About this task: The required output is the exact run of lines from the one that contains "The height and width of the screenshot is (428, 1352)." to the end of the data, with every picture left out.

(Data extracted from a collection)
● ● ● ● ● ● ●

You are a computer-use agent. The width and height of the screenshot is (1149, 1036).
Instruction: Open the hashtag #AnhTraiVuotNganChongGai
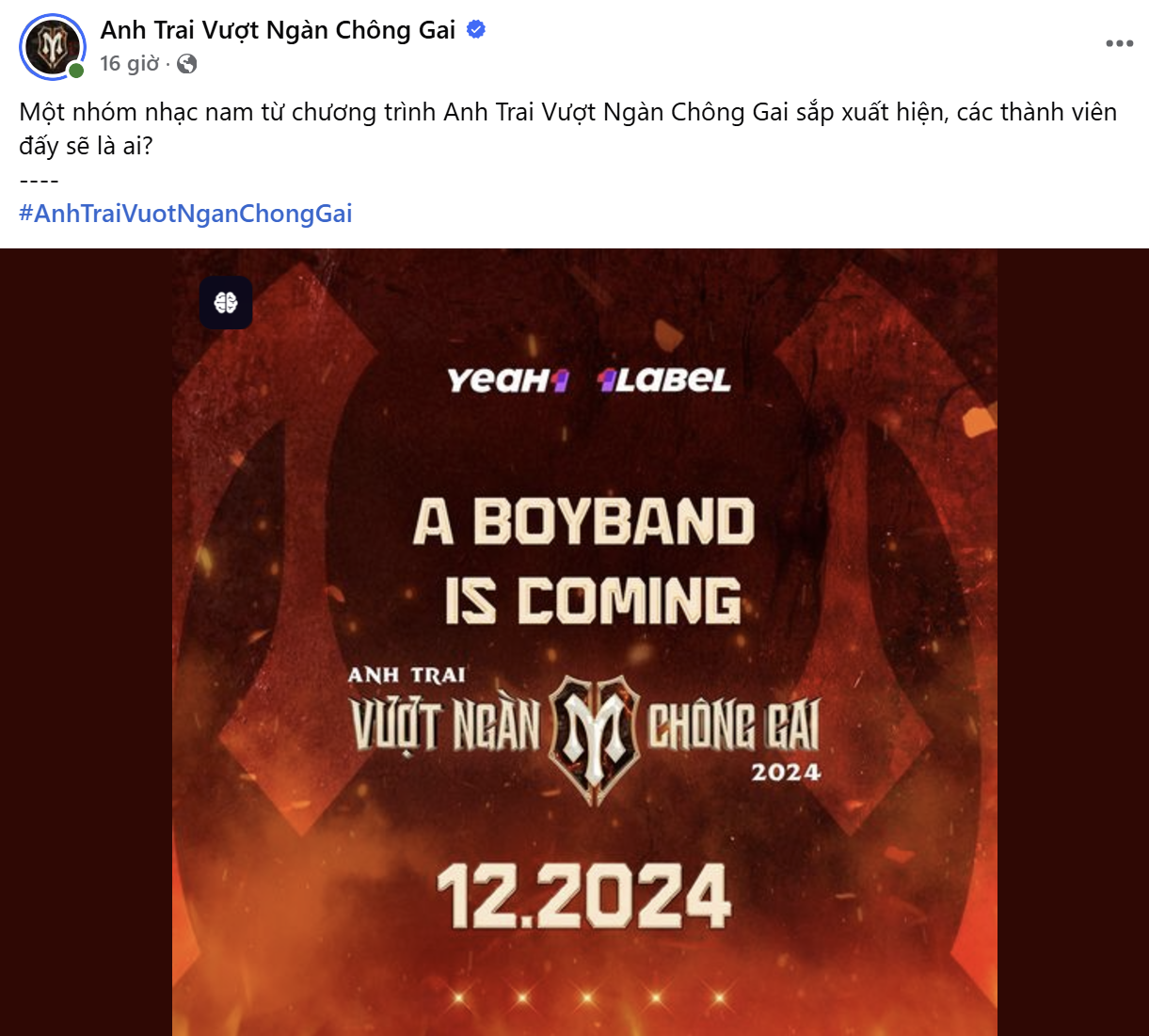pos(185,213)
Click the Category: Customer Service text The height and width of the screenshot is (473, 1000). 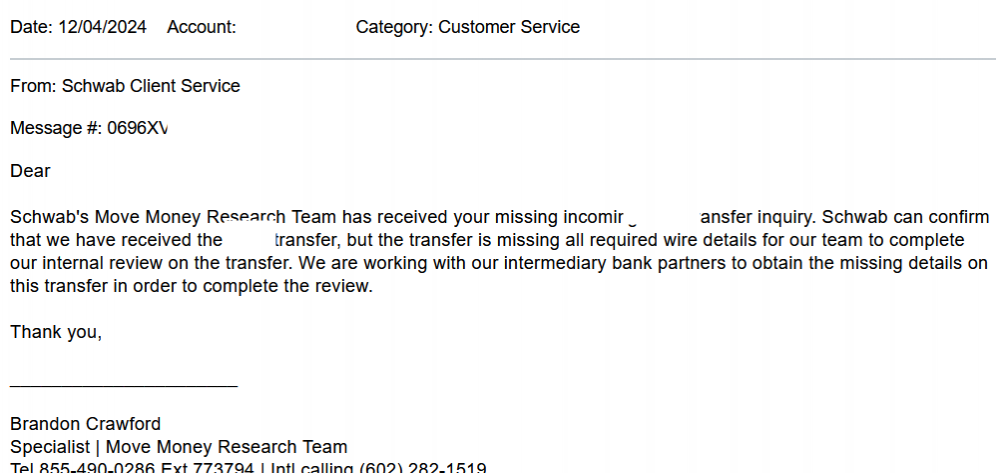click(x=467, y=27)
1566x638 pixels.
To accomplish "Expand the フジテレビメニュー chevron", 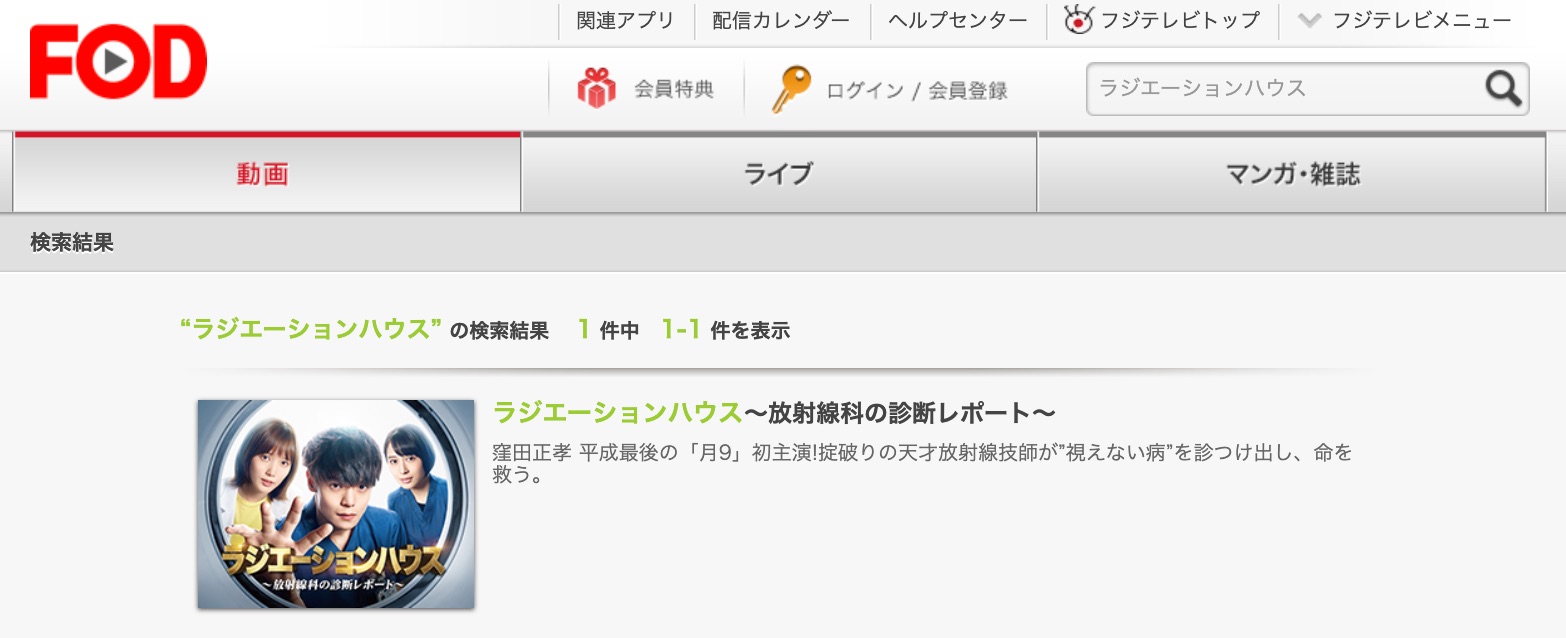I will tap(1309, 20).
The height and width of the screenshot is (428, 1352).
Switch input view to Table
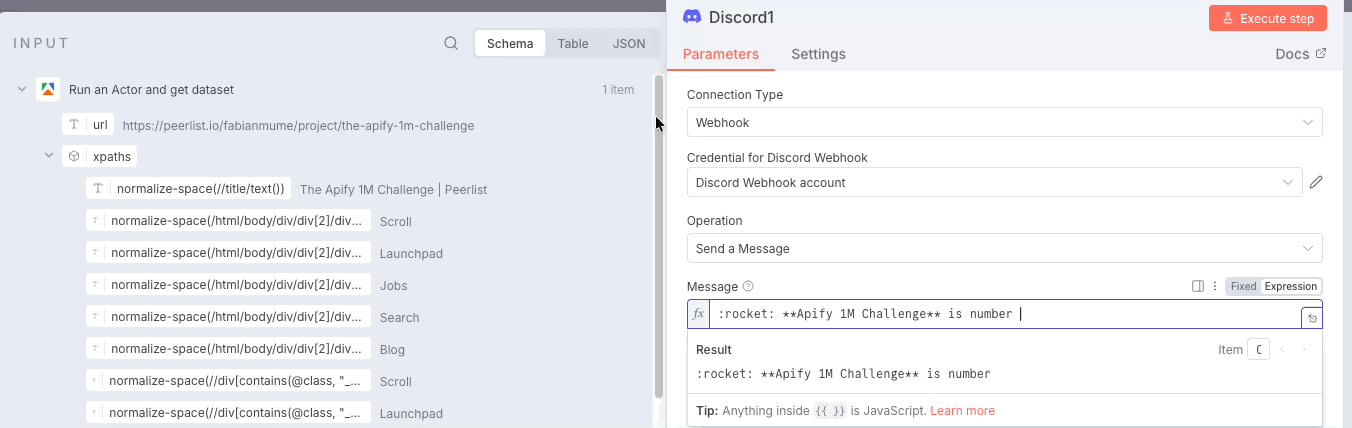click(573, 44)
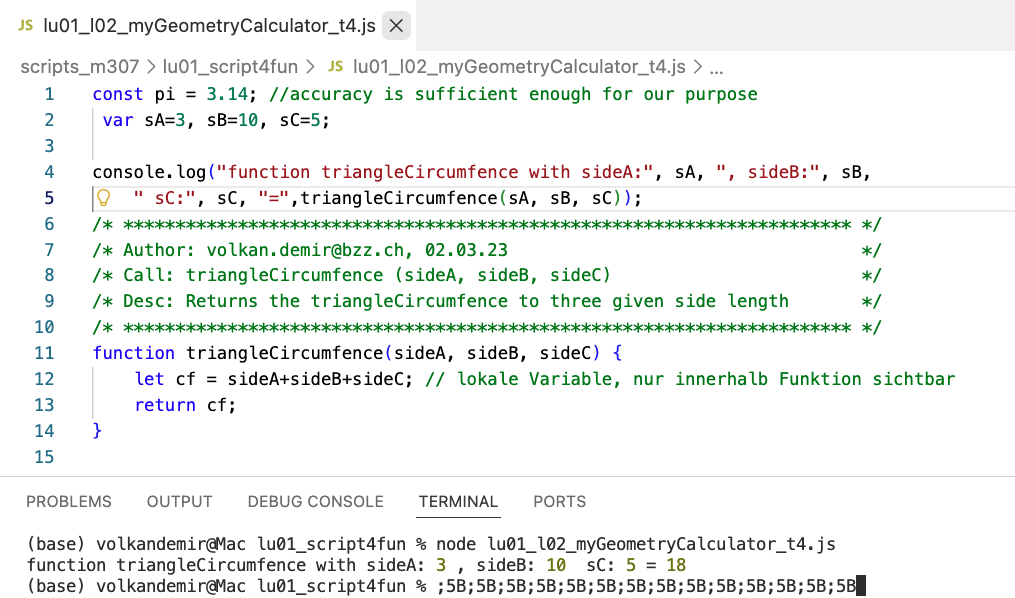Image resolution: width=1015 pixels, height=598 pixels.
Task: Close the lu01_l02_myGeometryCalculator_t4.js tab
Action: click(396, 27)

● ● ● ● ● ● ●

Worked solution:
The height and width of the screenshot is (428, 1352).
Switch input view to Table
click(573, 44)
Image resolution: width=1015 pixels, height=598 pixels.
Task: Close the lu01_l02_myGeometryCalculator_t4.js tab
Action: click(396, 27)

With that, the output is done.